The researchers measured peak oxygen consumption (VO2) and VE/VCO2 levels at the beginning of the study and again at 16 weeks in 106 children who could reliably exercise on a bicycle. The primary outcome was percent change in peak VO2. Cardiopulmonary exercise testing, rather than the more frequently used 6-minute walk test, was used to assess exercise capacity, because cardiopulmonary exercise testing is "considered a more sensitive exercise test than the 6-minute walk test; many patients have a fairly good 6-minute walk test despite significant pulmonary arterial hypertension," explained Dr. Barst, professor emeritus of pediatrics at Columbia University, New York.

Although the primary end point of percent change in peak VO2 comparing the combined three sildenafil dose groups with placebo did not meet predefined criteria (P = .056), children in the medium- and high-dose sildenafil groups did have significantly greater improvements in peak VO2 and VE/VCO2 slope, compared with those on placebo, whether the pulmonary arterial hypertension was idiopathic/heritable or associated with congenital heart disease. Upper respiratory tract infections, pyrexia, and vomiting occurred more often with sildenafil than placebo. The majority of adverse events were mild or moderate.

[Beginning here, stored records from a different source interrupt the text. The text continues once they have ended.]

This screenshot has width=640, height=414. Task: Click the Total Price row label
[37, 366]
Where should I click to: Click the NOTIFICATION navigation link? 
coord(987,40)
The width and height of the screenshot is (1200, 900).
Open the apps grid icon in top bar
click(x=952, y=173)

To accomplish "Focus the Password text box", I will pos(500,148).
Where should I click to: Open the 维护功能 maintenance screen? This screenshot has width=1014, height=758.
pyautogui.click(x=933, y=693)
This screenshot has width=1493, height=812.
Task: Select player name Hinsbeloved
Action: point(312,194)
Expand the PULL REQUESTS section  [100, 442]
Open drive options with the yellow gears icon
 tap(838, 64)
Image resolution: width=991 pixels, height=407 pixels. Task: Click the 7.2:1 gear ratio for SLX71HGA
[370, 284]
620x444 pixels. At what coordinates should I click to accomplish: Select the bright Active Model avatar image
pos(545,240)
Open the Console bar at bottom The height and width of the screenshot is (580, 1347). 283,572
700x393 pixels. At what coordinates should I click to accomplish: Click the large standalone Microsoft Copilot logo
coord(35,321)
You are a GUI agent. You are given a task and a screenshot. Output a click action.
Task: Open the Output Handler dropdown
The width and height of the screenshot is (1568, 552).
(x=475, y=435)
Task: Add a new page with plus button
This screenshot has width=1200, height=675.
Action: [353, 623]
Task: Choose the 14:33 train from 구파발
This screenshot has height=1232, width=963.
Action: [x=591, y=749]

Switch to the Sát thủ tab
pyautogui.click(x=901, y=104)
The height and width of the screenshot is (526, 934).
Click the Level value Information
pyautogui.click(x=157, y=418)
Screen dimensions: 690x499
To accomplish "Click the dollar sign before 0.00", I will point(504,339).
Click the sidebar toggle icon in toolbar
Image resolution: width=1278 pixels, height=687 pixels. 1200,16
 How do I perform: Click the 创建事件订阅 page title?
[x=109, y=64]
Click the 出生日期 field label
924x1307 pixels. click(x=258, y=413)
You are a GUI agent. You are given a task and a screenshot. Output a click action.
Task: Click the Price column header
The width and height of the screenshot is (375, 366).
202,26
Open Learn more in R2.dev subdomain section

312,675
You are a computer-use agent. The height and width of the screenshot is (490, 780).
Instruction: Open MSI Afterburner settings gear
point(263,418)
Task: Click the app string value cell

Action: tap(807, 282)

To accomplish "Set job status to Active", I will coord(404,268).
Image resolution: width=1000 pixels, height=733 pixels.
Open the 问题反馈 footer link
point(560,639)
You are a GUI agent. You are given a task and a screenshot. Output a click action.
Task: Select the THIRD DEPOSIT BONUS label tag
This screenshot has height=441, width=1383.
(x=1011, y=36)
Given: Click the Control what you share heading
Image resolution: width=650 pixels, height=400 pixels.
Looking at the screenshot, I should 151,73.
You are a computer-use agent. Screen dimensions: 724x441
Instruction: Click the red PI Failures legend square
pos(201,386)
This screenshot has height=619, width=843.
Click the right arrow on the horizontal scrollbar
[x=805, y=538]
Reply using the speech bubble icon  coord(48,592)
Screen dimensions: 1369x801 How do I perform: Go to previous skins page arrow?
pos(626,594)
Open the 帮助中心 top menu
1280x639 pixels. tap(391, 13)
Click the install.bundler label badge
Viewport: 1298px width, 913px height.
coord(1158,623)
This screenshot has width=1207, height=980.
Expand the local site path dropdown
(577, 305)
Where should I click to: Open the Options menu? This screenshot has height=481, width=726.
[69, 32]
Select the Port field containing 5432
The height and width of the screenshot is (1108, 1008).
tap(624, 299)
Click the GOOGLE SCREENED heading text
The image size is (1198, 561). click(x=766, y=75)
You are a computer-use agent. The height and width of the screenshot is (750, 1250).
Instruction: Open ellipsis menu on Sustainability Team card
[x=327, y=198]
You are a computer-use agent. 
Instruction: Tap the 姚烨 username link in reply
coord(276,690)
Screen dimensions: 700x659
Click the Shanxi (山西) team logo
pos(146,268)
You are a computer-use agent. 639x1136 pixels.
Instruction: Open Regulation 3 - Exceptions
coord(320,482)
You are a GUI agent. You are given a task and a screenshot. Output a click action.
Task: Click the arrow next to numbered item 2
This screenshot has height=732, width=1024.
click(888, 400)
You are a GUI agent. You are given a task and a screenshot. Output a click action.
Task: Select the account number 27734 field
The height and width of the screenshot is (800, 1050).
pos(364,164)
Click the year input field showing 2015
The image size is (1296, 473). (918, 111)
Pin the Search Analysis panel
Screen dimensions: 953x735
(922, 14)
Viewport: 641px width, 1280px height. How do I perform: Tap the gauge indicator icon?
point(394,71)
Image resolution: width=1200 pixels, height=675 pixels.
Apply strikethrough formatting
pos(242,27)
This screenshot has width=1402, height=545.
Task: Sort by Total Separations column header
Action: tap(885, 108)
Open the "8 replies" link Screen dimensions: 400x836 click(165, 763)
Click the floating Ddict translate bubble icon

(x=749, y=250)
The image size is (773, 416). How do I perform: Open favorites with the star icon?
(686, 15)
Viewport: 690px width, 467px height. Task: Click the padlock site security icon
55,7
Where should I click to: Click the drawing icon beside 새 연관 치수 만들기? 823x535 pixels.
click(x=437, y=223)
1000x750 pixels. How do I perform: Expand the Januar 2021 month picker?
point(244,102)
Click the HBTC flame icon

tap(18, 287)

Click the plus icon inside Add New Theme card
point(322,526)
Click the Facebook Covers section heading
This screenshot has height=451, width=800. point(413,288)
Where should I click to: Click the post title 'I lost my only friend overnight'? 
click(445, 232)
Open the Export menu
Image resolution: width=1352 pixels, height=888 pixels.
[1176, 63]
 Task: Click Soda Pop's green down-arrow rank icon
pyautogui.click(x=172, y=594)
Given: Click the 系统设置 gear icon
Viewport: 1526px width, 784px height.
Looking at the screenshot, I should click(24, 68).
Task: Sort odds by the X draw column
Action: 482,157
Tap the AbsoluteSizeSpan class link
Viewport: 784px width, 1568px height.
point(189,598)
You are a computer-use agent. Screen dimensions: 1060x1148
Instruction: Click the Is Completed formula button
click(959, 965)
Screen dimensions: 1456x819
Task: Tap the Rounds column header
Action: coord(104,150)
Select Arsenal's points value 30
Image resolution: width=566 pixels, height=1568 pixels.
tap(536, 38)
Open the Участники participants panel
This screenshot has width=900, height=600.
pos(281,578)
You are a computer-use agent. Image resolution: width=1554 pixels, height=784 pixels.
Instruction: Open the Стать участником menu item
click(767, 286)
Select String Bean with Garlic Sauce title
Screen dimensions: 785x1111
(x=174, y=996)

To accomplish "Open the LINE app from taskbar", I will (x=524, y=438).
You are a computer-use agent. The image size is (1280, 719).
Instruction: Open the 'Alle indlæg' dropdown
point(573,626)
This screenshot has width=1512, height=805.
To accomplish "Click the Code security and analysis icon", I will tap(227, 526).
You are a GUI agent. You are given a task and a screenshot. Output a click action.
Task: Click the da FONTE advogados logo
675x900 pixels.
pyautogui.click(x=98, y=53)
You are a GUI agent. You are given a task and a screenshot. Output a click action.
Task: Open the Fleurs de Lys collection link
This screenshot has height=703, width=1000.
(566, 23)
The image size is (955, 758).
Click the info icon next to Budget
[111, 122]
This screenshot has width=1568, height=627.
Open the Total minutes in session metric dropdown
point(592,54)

The study demonstrated that cardiopulmonary exercise testing "is a relatively simple exercise test that can be carried out safely in an exercise lab experienced in caring for children and adults with PAH," Dr. Barst said. "Further, measurement of ventilatory efficiency does not require the patient to exercise to maximal exertion. And there now is a more simplified gas analysis system available than what was used in this study to assess these same parameters. It is a miniaturized, simplified, and portable system that has been designed for submaximal exercise testing. Utilizing the [Shape-HF Cardiopulmonary Testing System, Shape Medical Systems] should be useful to clinicians for long-term follow-up assessments to determine if their patients are responding adequately to their current treatments."

Dr. Barst acknowledged certain limitations of the study, including the fact that not all children were old enough or able to perform cardiopulmonary exercise testing. "However, all enrolled patients did have safety assessments, functional capacity evaluations, and pulmonary hemodynamic parameters obtained by invasive right heart catheterization at both baseline and at the end of the 16-week study, to obtain objective parameters of disease severity known to be prognostic for long-term outcomes," she said.

An additional limitation of most controlled studies performed in PAH, she added, is the relatively short study duration – 16 weeks in this case. "When the data from STARTS-1 [were] combined with interim data – more than 2 years – from the ongoing extension STARTS-2 study, in which all patients received active drug, the overall profile [favored] the medium dose," she said. "Further investigation is warranted to determine optimal dosing based on age and body weight."

Pfizer funded the study. Dr. Barst served as a consultant for the company during the July 2010 Food and Drug Administration advisory committee meeting on sildenafil treatment for pediatric pulmonary arterial hypertension. Dr. Barst also has received honoraria from Actelion, Eli Lilly, Gilead, GlaxoSmithKline, Ikaria, Merck, and Novartis for consulting work.